Iraq cabinet approves National Oil Company
Baghdad, July 29, 2009
Iraq's cabinet has approved a draft law setting up a new National Oil Company, a spokesman said, but the company will not be able to operate until a package of delayed energy laws was passed.
The long-awaited creation of a new National Oil Company, which would revive a company originally established in the 1960s and merged into the Iraqi Oil Ministry in 1987, is a central plank of Iraq's plan to turn around its struggling oil sector and more effectively take advantage of its vast mineral wealth.
Shamkhi Faraj, a former Oil Ministry official, said the new oil company would be the umbrella organisation for Iraqi state oil firms, and would spearhead national and local oil strategy.
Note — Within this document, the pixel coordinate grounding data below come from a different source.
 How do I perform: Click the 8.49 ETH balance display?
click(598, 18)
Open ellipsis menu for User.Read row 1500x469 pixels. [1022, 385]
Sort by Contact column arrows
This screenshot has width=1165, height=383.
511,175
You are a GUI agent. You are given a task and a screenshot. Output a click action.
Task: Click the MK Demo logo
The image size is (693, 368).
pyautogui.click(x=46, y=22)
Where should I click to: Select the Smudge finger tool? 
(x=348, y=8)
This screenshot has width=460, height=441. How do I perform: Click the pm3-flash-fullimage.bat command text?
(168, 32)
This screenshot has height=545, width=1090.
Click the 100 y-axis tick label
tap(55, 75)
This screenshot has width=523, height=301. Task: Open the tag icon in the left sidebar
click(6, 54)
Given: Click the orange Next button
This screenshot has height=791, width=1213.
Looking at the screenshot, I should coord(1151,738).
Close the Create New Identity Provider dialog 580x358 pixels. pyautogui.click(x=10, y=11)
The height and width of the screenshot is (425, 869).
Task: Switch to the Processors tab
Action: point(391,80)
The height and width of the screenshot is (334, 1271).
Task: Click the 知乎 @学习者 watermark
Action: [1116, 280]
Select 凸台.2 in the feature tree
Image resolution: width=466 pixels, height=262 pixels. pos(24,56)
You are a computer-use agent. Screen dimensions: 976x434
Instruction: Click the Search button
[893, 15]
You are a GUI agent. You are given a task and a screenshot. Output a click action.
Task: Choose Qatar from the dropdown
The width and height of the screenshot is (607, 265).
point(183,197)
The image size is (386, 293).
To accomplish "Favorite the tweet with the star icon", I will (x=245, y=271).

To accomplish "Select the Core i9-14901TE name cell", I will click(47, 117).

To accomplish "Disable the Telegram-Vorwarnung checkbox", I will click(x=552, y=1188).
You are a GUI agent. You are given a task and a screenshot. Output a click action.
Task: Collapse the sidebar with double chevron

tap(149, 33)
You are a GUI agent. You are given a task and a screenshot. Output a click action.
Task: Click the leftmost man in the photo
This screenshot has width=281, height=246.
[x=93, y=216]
The firm would also partner with or even compete against foreign firms to develop Iraqi fields, Faraj said.
"Under the National Oil Company will be the Maysan Oil Company, the North Oil Company, South Oil Company ... This will be very helpful in organizing everything," he said.
Government spokesman Ali Al-Dabbagh said the proposed law, even if passed by parliament, could not on its own lead to the establishment and operations of the national firm without passage of a package of oil and gas laws stuck in parliament.
"This law is connected to the oil and gas law; they're all one package," Dabbagh said, describing the cabinet's approval on Tuesday of the proposal as a "technical" move.
"It's tied to a political issue," he said.
Politicised indeed have been the years of fierce debate surrounding the energy package, also including a revenue-sharing law and other measures, pitting minority Kurds in their largely autonomous northern enclave against Arab leaders in Baghdad.
Kurds have been moving aggressively to develop oil and gas reserves in their own territory, clashing with Iraqi Oil Minister Hussain al-Shahristani as he seeks foreign investors for major oil and gas firms elsewhere in Iraq.
Iraq is desperate to boost oil production of 2.5 million barrels per day (bpd), around the same level it was when Saddam Hussein was ousted in the US-led invasion of 2003.
Oil exports are virtually the government's sole source of income, so officials were encouraged by news that oil exports may hit levels in July not seen since before the 2003 invasion.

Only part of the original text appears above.